Work request >> Your task is to retype each line of the data below exactly.

Dataset entries >>
=== Begin Enclosure ===

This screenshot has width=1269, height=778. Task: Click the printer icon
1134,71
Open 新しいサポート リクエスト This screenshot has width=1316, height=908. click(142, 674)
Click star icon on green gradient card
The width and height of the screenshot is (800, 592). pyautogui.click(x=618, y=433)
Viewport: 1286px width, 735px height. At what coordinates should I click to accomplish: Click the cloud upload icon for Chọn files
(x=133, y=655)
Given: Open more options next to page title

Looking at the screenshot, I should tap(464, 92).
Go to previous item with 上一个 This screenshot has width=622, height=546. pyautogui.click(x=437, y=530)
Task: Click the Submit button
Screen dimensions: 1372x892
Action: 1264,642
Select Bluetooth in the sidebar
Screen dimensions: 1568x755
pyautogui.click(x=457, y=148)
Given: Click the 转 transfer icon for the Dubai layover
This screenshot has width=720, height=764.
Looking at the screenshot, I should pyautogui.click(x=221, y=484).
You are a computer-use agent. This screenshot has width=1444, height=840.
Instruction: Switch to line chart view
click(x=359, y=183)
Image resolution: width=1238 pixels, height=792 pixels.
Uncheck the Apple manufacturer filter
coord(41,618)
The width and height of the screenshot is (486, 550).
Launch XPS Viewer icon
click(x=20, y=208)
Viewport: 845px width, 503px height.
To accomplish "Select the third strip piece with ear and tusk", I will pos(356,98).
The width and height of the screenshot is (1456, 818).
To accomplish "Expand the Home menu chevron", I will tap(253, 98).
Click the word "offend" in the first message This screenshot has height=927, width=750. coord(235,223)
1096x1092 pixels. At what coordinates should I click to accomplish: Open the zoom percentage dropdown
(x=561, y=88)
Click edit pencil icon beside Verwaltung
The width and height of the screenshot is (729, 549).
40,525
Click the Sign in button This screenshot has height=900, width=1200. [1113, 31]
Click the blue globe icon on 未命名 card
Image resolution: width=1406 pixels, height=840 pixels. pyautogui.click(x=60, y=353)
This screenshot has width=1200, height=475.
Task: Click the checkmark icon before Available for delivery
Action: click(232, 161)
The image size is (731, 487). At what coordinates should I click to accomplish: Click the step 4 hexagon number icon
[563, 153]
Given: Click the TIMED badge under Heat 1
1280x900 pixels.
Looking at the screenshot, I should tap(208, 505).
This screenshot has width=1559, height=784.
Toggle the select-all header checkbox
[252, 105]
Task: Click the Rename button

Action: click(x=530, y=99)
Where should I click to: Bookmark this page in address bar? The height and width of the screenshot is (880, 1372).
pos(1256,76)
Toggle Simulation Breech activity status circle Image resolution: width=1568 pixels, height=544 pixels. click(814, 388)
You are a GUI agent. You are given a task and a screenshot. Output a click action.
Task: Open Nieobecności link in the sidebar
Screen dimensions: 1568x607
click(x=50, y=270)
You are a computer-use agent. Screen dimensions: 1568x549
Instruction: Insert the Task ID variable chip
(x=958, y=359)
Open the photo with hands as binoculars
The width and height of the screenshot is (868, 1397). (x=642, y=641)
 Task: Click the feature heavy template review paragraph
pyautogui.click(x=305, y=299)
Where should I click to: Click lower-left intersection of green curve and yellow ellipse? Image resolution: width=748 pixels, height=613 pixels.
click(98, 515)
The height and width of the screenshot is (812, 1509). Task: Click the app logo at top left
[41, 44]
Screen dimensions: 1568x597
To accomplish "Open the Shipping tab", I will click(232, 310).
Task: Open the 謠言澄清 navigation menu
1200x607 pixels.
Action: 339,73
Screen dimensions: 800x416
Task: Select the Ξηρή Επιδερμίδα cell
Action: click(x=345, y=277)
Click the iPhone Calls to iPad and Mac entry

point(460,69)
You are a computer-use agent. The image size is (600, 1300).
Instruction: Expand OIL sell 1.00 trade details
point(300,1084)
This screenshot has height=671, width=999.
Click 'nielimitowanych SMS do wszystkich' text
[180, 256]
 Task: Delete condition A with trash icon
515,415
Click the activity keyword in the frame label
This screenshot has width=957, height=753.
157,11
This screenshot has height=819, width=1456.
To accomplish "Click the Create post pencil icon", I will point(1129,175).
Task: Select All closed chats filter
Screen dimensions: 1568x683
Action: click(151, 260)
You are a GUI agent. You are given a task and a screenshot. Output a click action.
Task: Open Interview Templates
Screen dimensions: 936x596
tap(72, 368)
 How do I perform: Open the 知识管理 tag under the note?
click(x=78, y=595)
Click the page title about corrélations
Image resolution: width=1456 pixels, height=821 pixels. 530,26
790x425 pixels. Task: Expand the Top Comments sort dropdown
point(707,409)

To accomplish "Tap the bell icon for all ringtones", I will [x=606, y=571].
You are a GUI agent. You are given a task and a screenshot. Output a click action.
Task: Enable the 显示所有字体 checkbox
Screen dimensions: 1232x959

=== End Enclosure ===

Solution >>
This screenshot has width=1269, height=778. Task: Click the printer icon
1134,71
Open 新しいサポート リクエスト This screenshot has width=1316, height=908. click(142, 674)
Click star icon on green gradient card
The width and height of the screenshot is (800, 592). pyautogui.click(x=618, y=433)
Viewport: 1286px width, 735px height. At what coordinates should I click to accomplish: Click the cloud upload icon for Chọn files
(x=133, y=655)
Given: Open more options next to page title

Looking at the screenshot, I should tap(464, 92).
Go to previous item with 上一个 This screenshot has width=622, height=546. pyautogui.click(x=437, y=530)
Task: Click the Submit button
Screen dimensions: 1372x892
Action: 1264,642
Select Bluetooth in the sidebar
Screen dimensions: 1568x755
pyautogui.click(x=457, y=148)
Given: Click the 转 transfer icon for the Dubai layover
This screenshot has width=720, height=764.
Looking at the screenshot, I should pyautogui.click(x=221, y=484).
You are a computer-use agent. This screenshot has width=1444, height=840.
Instruction: Switch to line chart view
click(x=359, y=183)
Image resolution: width=1238 pixels, height=792 pixels.
Uncheck the Apple manufacturer filter
coord(41,618)
The width and height of the screenshot is (486, 550).
Launch XPS Viewer icon
click(x=20, y=208)
Viewport: 845px width, 503px height.
To accomplish "Select the third strip piece with ear and tusk", I will pos(356,98).
The width and height of the screenshot is (1456, 818).
To accomplish "Expand the Home menu chevron", I will tap(253, 98).
Click the word "offend" in the first message This screenshot has height=927, width=750. coord(235,223)
1096x1092 pixels. At what coordinates should I click to accomplish: Open the zoom percentage dropdown
(x=561, y=88)
Click edit pencil icon beside Verwaltung
The width and height of the screenshot is (729, 549).
40,525
Click the Sign in button This screenshot has height=900, width=1200. [1113, 31]
Click the blue globe icon on 未命名 card
Image resolution: width=1406 pixels, height=840 pixels. pyautogui.click(x=60, y=353)
This screenshot has width=1200, height=475.
Task: Click the checkmark icon before Available for delivery
Action: click(232, 161)
The image size is (731, 487). At what coordinates should I click to accomplish: Click the step 4 hexagon number icon
[563, 153]
Given: Click the TIMED badge under Heat 1
1280x900 pixels.
Looking at the screenshot, I should tap(208, 505).
This screenshot has width=1559, height=784.
Toggle the select-all header checkbox
[252, 105]
Task: Click the Rename button

Action: click(x=530, y=99)
Where should I click to: Bookmark this page in address bar? The height and width of the screenshot is (880, 1372).
pos(1256,76)
Toggle Simulation Breech activity status circle Image resolution: width=1568 pixels, height=544 pixels. click(814, 388)
You are a GUI agent. You are given a task and a screenshot. Output a click action.
Task: Open Nieobecności link in the sidebar
Screen dimensions: 1568x607
click(x=50, y=270)
You are a computer-use agent. Screen dimensions: 1568x549
Instruction: Insert the Task ID variable chip
(x=958, y=359)
Open the photo with hands as binoculars
The width and height of the screenshot is (868, 1397). (x=642, y=641)
 Task: Click the feature heavy template review paragraph
pyautogui.click(x=305, y=299)
Where should I click to: Click lower-left intersection of green curve and yellow ellipse? Image resolution: width=748 pixels, height=613 pixels.
click(98, 515)
The height and width of the screenshot is (812, 1509). Task: Click the app logo at top left
[41, 44]
Screen dimensions: 1568x597
To accomplish "Open the Shipping tab", I will click(232, 310).
Task: Open the 謠言澄清 navigation menu
1200x607 pixels.
Action: 339,73
Screen dimensions: 800x416
Task: Select the Ξηρή Επιδερμίδα cell
Action: click(x=345, y=277)
Click the iPhone Calls to iPad and Mac entry

point(460,69)
You are a computer-use agent. The image size is (600, 1300).
Instruction: Expand OIL sell 1.00 trade details
point(300,1084)
This screenshot has height=671, width=999.
Click 'nielimitowanych SMS do wszystkich' text
[180, 256]
 Task: Delete condition A with trash icon
515,415
Click the activity keyword in the frame label
This screenshot has width=957, height=753.
157,11
This screenshot has height=819, width=1456.
To accomplish "Click the Create post pencil icon", I will point(1129,175).
Task: Select All closed chats filter
Screen dimensions: 1568x683
Action: click(151, 260)
You are a GUI agent. You are given a task and a screenshot. Output a click action.
Task: Open Interview Templates
Screen dimensions: 936x596
tap(72, 368)
 How do I perform: Open the 知识管理 tag under the note?
click(x=78, y=595)
Click the page title about corrélations
Image resolution: width=1456 pixels, height=821 pixels. 530,26
790x425 pixels. Task: Expand the Top Comments sort dropdown
point(707,409)

To accomplish "Tap the bell icon for all ringtones", I will [x=606, y=571].
You are a GUI agent. You are given a task and a screenshot. Output a click action.
Task: Enable the 显示所有字体 checkbox
Screen dimensions: 1232x959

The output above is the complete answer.